● **What you need to do**:
What is needed is an exact copy of all the lines below.

● **Dataset entries**:
────
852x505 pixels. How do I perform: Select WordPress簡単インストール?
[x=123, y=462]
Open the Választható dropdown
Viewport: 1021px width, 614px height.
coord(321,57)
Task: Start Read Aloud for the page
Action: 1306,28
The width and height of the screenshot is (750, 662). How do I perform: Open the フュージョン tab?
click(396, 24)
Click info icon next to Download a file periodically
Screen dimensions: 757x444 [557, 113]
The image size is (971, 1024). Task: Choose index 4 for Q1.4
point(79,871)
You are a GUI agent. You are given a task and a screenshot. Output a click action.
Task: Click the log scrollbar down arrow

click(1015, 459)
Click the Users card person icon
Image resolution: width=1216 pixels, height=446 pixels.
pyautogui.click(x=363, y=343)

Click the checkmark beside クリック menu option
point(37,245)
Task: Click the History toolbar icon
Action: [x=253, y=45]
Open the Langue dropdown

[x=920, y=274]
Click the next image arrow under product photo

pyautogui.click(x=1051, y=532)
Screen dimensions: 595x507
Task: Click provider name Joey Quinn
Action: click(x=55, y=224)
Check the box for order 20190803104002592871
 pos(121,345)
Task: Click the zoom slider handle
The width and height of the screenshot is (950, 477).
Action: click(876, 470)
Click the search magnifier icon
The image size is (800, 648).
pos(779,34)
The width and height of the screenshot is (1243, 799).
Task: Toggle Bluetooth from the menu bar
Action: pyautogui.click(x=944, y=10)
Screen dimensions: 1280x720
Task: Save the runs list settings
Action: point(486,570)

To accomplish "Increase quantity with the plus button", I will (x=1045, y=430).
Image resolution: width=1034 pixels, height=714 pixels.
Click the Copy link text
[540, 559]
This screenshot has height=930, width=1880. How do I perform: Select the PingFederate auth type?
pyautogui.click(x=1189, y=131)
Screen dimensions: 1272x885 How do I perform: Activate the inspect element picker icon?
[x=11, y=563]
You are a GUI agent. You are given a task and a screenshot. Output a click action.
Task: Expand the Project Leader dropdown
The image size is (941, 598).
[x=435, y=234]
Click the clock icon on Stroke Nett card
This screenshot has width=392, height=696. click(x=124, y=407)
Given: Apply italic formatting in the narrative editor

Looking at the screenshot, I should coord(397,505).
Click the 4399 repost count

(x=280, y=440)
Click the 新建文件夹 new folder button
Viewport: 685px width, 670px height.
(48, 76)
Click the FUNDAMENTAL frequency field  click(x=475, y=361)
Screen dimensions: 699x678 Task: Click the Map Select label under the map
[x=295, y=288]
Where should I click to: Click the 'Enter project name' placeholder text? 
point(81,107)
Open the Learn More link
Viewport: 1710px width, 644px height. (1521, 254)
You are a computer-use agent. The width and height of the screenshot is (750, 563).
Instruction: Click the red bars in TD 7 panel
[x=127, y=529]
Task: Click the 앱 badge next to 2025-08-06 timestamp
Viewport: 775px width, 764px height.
────
● **Output below**:
852x505 pixels. How do I perform: Select WordPress簡単インストール?
[x=123, y=462]
Open the Választható dropdown
Viewport: 1021px width, 614px height.
coord(321,57)
Task: Start Read Aloud for the page
Action: 1306,28
The width and height of the screenshot is (750, 662). How do I perform: Open the フュージョン tab?
click(396, 24)
Click info icon next to Download a file periodically
Screen dimensions: 757x444 [557, 113]
The image size is (971, 1024). Task: Choose index 4 for Q1.4
point(79,871)
You are a GUI agent. You are given a task and a screenshot. Output a click action.
Task: Click the log scrollbar down arrow

click(1015, 459)
Click the Users card person icon
Image resolution: width=1216 pixels, height=446 pixels.
pyautogui.click(x=363, y=343)

Click the checkmark beside クリック menu option
point(37,245)
Task: Click the History toolbar icon
Action: [x=253, y=45]
Open the Langue dropdown

[x=920, y=274]
Click the next image arrow under product photo

pyautogui.click(x=1051, y=532)
Screen dimensions: 595x507
Task: Click provider name Joey Quinn
Action: click(x=55, y=224)
Check the box for order 20190803104002592871
 pos(121,345)
Task: Click the zoom slider handle
The width and height of the screenshot is (950, 477).
Action: click(876, 470)
Click the search magnifier icon
The image size is (800, 648).
pos(779,34)
The width and height of the screenshot is (1243, 799).
Task: Toggle Bluetooth from the menu bar
Action: pyautogui.click(x=944, y=10)
Screen dimensions: 1280x720
Task: Save the runs list settings
Action: point(486,570)

To accomplish "Increase quantity with the plus button", I will (x=1045, y=430).
Image resolution: width=1034 pixels, height=714 pixels.
Click the Copy link text
[540, 559]
This screenshot has height=930, width=1880. How do I perform: Select the PingFederate auth type?
pyautogui.click(x=1189, y=131)
Screen dimensions: 1272x885 How do I perform: Activate the inspect element picker icon?
[x=11, y=563]
You are a GUI agent. You are given a task and a screenshot. Output a click action.
Task: Expand the Project Leader dropdown
The image size is (941, 598).
[x=435, y=234]
Click the clock icon on Stroke Nett card
This screenshot has width=392, height=696. click(x=124, y=407)
Given: Apply italic formatting in the narrative editor

Looking at the screenshot, I should coord(397,505).
Click the 4399 repost count

(x=280, y=440)
Click the 新建文件夹 new folder button
Viewport: 685px width, 670px height.
(48, 76)
Click the FUNDAMENTAL frequency field  click(x=475, y=361)
Screen dimensions: 699x678 Task: Click the Map Select label under the map
[x=295, y=288]
Where should I click to: Click the 'Enter project name' placeholder text? 
point(81,107)
Open the Learn More link
Viewport: 1710px width, 644px height. (1521, 254)
You are a computer-use agent. The width and height of the screenshot is (750, 563).
Instruction: Click the red bars in TD 7 panel
[x=127, y=529]
Task: Click the 앱 badge next to 2025-08-06 timestamp
Viewport: 775px width, 764px height.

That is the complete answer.